[Target pointing data]
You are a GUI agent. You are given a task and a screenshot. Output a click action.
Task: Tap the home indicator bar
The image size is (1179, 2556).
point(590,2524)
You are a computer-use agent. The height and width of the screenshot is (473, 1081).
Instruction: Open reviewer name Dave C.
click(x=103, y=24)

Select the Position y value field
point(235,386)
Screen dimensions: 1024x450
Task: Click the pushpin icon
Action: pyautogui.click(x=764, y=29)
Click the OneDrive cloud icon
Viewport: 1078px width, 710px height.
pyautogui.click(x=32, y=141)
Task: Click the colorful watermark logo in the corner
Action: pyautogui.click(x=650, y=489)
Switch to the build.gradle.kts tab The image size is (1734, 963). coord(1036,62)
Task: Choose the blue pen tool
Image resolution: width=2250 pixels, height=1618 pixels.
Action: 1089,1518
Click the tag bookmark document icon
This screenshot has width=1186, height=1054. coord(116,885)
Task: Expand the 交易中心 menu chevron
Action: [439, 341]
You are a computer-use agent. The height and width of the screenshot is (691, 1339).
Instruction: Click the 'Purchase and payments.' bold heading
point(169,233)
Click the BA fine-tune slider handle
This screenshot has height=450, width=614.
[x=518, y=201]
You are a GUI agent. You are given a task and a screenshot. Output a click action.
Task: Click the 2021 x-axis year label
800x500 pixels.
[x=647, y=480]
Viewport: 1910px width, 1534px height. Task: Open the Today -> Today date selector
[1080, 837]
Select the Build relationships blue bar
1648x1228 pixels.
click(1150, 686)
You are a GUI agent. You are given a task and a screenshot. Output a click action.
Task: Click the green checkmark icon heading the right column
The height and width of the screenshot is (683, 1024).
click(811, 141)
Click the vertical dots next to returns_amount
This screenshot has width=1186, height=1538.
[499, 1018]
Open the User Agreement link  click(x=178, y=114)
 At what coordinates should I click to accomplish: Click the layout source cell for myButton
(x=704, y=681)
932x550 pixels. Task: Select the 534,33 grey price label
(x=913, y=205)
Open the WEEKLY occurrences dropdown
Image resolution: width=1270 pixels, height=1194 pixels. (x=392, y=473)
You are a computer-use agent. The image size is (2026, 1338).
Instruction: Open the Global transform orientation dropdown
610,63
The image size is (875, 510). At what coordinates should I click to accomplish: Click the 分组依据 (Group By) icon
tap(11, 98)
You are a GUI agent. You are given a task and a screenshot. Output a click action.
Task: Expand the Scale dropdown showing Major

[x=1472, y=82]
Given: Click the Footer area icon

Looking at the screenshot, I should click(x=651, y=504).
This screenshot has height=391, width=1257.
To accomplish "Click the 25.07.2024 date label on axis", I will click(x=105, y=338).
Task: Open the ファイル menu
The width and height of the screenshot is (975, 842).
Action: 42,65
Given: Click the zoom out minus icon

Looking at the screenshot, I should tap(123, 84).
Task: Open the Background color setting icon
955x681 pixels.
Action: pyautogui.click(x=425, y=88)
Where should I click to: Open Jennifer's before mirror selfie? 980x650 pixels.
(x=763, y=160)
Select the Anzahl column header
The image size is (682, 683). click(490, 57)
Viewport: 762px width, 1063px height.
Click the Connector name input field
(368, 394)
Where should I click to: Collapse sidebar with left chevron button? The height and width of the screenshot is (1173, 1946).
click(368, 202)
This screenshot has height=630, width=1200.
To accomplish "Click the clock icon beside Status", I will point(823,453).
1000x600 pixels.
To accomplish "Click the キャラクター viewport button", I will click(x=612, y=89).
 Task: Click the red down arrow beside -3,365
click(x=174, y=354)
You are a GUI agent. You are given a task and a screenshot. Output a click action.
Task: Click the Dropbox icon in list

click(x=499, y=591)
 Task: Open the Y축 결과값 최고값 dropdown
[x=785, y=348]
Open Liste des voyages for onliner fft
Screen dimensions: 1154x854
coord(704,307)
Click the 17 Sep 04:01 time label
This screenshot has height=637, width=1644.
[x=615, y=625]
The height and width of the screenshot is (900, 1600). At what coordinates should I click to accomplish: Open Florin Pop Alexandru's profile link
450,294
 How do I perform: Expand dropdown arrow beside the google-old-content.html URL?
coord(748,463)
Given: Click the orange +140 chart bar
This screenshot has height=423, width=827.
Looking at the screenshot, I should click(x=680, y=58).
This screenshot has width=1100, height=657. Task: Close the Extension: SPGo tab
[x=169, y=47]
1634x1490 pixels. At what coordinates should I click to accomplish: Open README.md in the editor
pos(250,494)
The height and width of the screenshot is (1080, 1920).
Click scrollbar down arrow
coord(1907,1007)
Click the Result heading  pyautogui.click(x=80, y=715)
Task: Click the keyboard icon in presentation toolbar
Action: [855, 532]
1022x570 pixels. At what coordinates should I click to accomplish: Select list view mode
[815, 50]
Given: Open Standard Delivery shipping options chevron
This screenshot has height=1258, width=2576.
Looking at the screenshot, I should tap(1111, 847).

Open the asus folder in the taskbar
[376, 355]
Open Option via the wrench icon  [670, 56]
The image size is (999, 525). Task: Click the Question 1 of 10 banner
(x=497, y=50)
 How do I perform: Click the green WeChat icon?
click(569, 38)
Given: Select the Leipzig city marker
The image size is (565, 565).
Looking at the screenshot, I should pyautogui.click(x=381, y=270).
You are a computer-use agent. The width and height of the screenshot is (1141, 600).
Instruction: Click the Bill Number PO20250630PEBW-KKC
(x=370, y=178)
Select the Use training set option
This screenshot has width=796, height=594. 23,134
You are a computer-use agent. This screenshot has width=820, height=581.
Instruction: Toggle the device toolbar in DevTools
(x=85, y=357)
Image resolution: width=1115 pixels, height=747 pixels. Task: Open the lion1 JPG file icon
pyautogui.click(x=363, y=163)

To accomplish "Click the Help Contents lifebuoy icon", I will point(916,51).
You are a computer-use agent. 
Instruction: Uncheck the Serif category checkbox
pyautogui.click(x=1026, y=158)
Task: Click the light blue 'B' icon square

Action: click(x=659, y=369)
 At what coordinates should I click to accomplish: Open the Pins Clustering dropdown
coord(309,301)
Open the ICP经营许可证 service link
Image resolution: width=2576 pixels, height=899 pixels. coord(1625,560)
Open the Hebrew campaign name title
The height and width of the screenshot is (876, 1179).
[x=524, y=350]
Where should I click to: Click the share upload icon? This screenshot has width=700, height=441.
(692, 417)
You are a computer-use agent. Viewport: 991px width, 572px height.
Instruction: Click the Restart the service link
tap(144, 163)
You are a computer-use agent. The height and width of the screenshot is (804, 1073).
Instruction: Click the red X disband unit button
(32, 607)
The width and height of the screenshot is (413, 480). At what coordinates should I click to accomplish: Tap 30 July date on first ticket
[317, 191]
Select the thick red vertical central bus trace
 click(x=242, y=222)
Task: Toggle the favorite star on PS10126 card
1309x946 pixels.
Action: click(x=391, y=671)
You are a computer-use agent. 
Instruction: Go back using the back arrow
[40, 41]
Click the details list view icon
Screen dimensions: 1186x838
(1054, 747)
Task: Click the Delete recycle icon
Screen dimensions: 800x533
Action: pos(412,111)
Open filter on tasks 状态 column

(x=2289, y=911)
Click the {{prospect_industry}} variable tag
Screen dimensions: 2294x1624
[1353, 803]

_STATED EXERCISE_: From the records above, keep only the lines that contain the string "resolution". The match is case-sensitive.

_RESPONSE_:
Image resolution: width=2250 pixels, height=1618 pixels.
Image resolution: width=1270 pixels, height=1194 pixels. (x=392, y=473)
Image resolution: width=1115 pixels, height=747 pixels. Task: Open the lion1 JPG file icon
Image resolution: width=2576 pixels, height=899 pixels. coord(1625,560)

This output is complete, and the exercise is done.